Characteristics of coughs evoked by aerosol exposure to CA and PGE2.
Fig 4.
Comparison of the cough responses to CA or PGE2 exposures in two conscious guinea pigs.
The traces from top to bottom are air flow (A), sound (B), cough number/cough marker (CM, C), and respiratory frequency (fR, D). Note: the coughs counted manually (with symbol “*”) and those counted automatically in C are perfectly matched for CA-evoked coughs but not for PGE2-evoked coughs because the sound signals in the latter are absent or much smaller than those in the former. Owing to the lack of cough response to vehicle, the relevant data were not shown here.
Fig 5.
Distributions of cough responses to CA (left column for cough numbers) and PGE2 (middle and right columns for cough and bout numbers).
The top and bottom in each column represent raw and group data. Horizontal bars = 10 min delivery of CA and PGE2 aerosol. N = 7 in each group; mean ± SE.
Fig 6.
Acoustic analysis of coughs evoked by aerosolized CA and PGE2.

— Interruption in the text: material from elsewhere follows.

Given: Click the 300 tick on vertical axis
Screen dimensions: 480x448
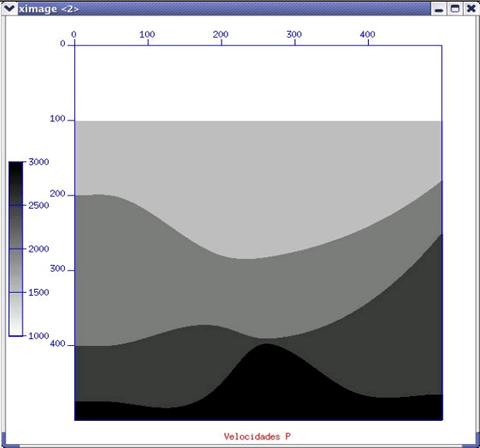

Typical sound waveforms (top) and spectrograms (bottom) of the coughs evoked by CA and PGE2 are illustrated in A and B, respectively. A: At the top, the dashed lines separate the initial phases from the following phase in response to CA. The arrowheads in the middle panel of the spectrogram point to a series of horizontal bands, while the arrows in the right panel indicate the vertical lines. Note: The scale of the Y-axis at the top of B is different from that of A. B: Group data of sound power spectral densities (PSDs) in which the spots are the individual values of the PSDs (229 and 244 coughs in the CA and PGE2 groups respectively), and the lines with markers represent the averaged values and standard errors. The baseline values of power density (5 data points from each animal) were generated from the sound recordings before the first 5 coughs provoked by CA or PGE2 exposure. Compared to the baseline noise at a given audio frequency, PSDs in response to CA (0.5 to 3.5 kHz, P < 0.01) and PGE2 (0.5 to 2.75 kHz, P < 0.01; and 2.8 to 3.3 kHz, P < 0.05) are significantly higher. Both CA- and PGE2-evoked coughs have peak PSDs located over a range of 0.6 to 2.2 kHz, with the topmost value at approximately 1.0 kHz, but the PSDs at the corresponding frequencies in the PGE2-evoked coughs are much lower than those in CA-evoked coughs. C and D: Comparisons of the peak sound intensity and the integrated intensity between CA and PGE2 groups, respectively. The scattered dots are individual data and the dots with standard error bars are the mean values. The shaded areas indicate the distributions of individual data. All group data from 7 guinea pigs from the CA and PGE2 groups are presented as the mean ± SE. ** P < 0.01, PGE2 vs. CA.
Fig 7.
Ventilatory responses to inhalation of aerosolized CA and PGE2.
The responses of minute ventilation (VE), respiratory frequency (fR), and tidal volume (VT) to CA and PGE2 exposure are presented in the left, middle, and right panels, respectively. N = 7 in each group; mean ± SE. * P < 0.01, compared to baseline values (“100%”) and † P < 0.01 compared to the PGE2-induced responses.